A Russian diplomat in Canberra has agreed to apologise over an incident where he allegedly went into a road rage against a young female motorist in the capital last month.
The apology comes after MP Gai Brodtmann alleged two Russian diplomats threatened and bullied the motorist after one of the embassy staffers drove his car into hers at the Coles supermarket car park in Manuka.
The Labor MP says "consular staff from the Russian Embassy allegedly flouting local laws and threatening residents are the latest shocking example of diplomats putting the safety of the Canberra community at risk."
The diplomat in question Edward Shakirov said he and his colleagues found Ms Brodtmann's allegations "surprising" but he would try to resolve the matter with an apology to the other motorist.
Russian diplomats in Canberra have a well established record for racking up speeding and other traffic offences on the city's roads and then refusing to pay the fines, citing diplomatic immunity.
At the last count, the Embassy had more than 250 fines for speeding, illegal parking, running red lights and other offences around Canberra with local authorities powerless to to anything but send "courtesy letters".
In the latest incident diplomat Sergei Letiagin is alleged to have driven into the car belonging to young public servant Erika Bacon in a minor car park bingle.
According to Ms Brodtmann's letter of complaint to the Russian Ambassador, Mr Letiagin was unable to speak to Ms Bacon in English, so he summoned a colleague, Edward Shakirov, from the nearby Embassy.
Ms Bacon's account, backed up by witnesses at the scene, is that the two Russians then tried to bully her into accepting liability for the damage to her car.
Ms Bacon, a former employee of Fairfax Media, called police after, she alleges, the Russians became aggressive and threatening to her and to the passers-by who tried to help.
Canberra police and federal agents arrived to calm the situation down.
"Mr Shakirov was very aggressive in his approach and spoke very threateningly to me attempting to intimidate me into taking responsibility for the incident," Ms Bacon told Fairfax.
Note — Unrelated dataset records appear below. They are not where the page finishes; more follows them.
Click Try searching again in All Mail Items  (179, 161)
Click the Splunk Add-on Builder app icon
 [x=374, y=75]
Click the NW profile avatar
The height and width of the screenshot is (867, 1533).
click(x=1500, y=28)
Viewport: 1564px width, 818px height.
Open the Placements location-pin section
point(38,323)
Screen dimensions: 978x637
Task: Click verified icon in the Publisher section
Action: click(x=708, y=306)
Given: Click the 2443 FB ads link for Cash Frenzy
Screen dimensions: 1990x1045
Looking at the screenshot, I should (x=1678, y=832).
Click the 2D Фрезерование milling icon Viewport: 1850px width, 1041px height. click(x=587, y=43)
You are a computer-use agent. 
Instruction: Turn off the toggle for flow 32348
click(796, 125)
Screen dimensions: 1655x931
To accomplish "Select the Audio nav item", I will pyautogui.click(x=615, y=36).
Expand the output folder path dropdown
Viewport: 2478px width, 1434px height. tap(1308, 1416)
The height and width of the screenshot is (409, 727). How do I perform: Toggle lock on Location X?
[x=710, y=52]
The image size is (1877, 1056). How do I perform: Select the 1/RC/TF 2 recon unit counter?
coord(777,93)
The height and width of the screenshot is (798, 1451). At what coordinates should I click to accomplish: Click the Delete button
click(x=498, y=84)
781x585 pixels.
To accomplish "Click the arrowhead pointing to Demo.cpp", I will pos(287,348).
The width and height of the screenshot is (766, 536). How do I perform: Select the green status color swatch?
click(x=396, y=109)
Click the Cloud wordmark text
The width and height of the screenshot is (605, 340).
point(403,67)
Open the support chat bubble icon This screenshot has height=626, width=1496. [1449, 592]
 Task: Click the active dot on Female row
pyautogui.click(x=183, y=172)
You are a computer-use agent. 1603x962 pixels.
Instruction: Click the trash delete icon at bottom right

"Mr Shakirov was so aggressive in his approach I felt it was necessary to phone the police."
The embassy's insurance company has since been in touch with Ms Bacon.
Ms Shakirov told Fairfax that he was not aggressive toward Ms Bacon.
"This is surprising, really surprising," he said.
"We will do this in full accordance with the Australian legislation, I agreed with the police that we would resolve this with the assistance of the insurance companies, that is the normal process.
"For my part, I am going to send her in writing, my apologies.
"This statement that diplomats are threatening residents is really surprising to me and to all the staff of the embassy here."
Ms Brodtmann had already written to Russian Ambassador Grigory Logvinov, demanding an apology for the conduct of his officials.
"Recent reports of diplomats speeding or driving while intoxicated are bad enough, but for a diplomat to inflict property damage on a constituent only to abuse them and demand they pay for it themselves is completely unacceptable," the Labor MP said on Wednesday.
"Canberra is a proud host to our many diplomatic missions and Canberrans treat the diplomatic community with respect and appreciation.
"But for Canberra residents to be physically intimidated by diplomats hiding behind immunity is inexcusable.
"Diplomatic immunity is not licence to intimidate and threaten members of the community.
"Diplomatic immunity is not the right to damage the property of others.
"Diplomatic missions have a responsibility to treat their host communities with respect."